As a marketer, I would disagree for two reasons:

  1. The long tail — We’ve observed that nearly everyone listens to music, yet relatively few listen to any particular artist. Some really obscure artists have made successful careers for themselves, thanks to lowered distribution costs.* Because of this same long tail phenomenon, a $150 device will be bought by enough people to be a success, especially because the concept behind it is sticky.**
  2. It helps ease a reviled chore — In my entire life I’ve only known one person who actually enjoys buying groceries. Just one. Everyone else just wants the stuff to magically arrive in their kitchen. Although it doesn’t go that far, this Top 10 New Product winner (at the recent Consumer Electronics Show in Las Vegas) does help family members collaborate on a job almost nobody enjoys.

I predict it will do quite well. I’m also confident that this is the beginning of a trend in technology. There will be more voice recognition tools, helping us get more work done. And more often than you might imagine, they will be combined with the cell phone. Sooner rather than later.

In November I was speculating that some day in the distant future, mobile voice recognition would help automate the construction trade. This past week has made me think this future is closer than anyone might imagine.

*Watch for a post from me later this week on the future of the music industry, as music labels become nothing more than the distribution arm that a recording artist needs to survive.

**Watch for another post this week on the art of making a product or concept sticky. It’s a review of a great book that expounds on the last third of Malcolm Gladwell’s The Tipping Point.

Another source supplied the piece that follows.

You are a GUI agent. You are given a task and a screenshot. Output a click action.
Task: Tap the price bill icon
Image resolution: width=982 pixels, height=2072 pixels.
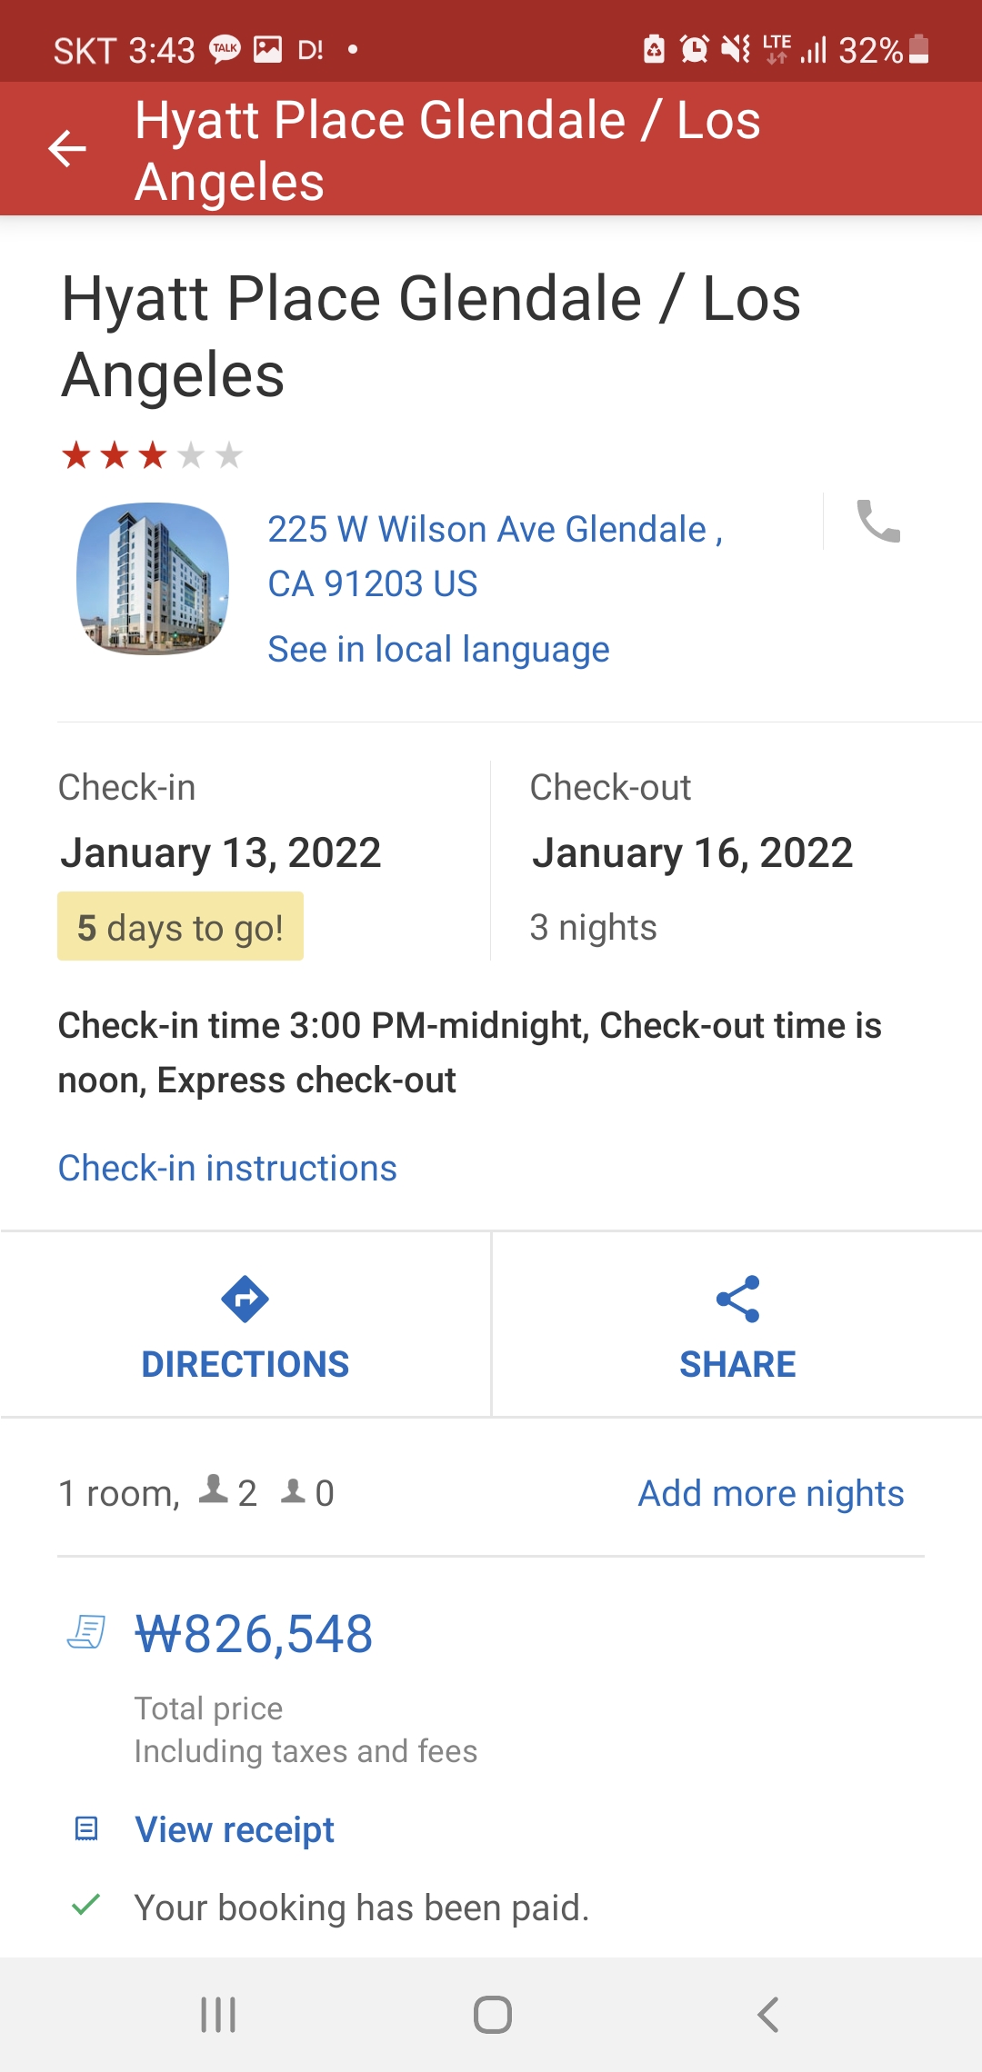click(x=87, y=1632)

2 Replies to “Voice recognition arrives one solution at a time”

  1. It’s not the $150 price tag that would deter me — it would be having yet another gadget to find.

    Besides, how much labor does this really save? Scrawling a restaurant list just doesn’t take that much time. Plus, a lot of my grocery decisions are made at the store, according to what looks fresh and what’s on sale (and then what OTHER items I need to make a full meal out of those fresh on-sale items)…if I sent my husband to the store with a device like this, who knows what he’d come home with?

  2. Thanks, Holly.

    One of the things that I found when I dug deeper into ths product, that isn’t apparent from the photo, is this is supposed to be affixed to the refrigerator door or some other permanent place. Finding it — or, more to the point, losing it — isn’t the issue. But you’re right that it doesn’t prevent the problem of a spouse who might not be the best judge of pricing or ripeness. You could call me “Exhibit A” in that regard.

    My wife and I divvy up groceries. She sends me the list and I go buy the stuff. This sounds unfair, but she’s much better at selecting what we really need, so I’m glad to be the foot soldier (most of the time!). But I do often come home this less-than-ideal produce (“Apples again? Bo-ring! How about clementines? They’re only in season for two months!”).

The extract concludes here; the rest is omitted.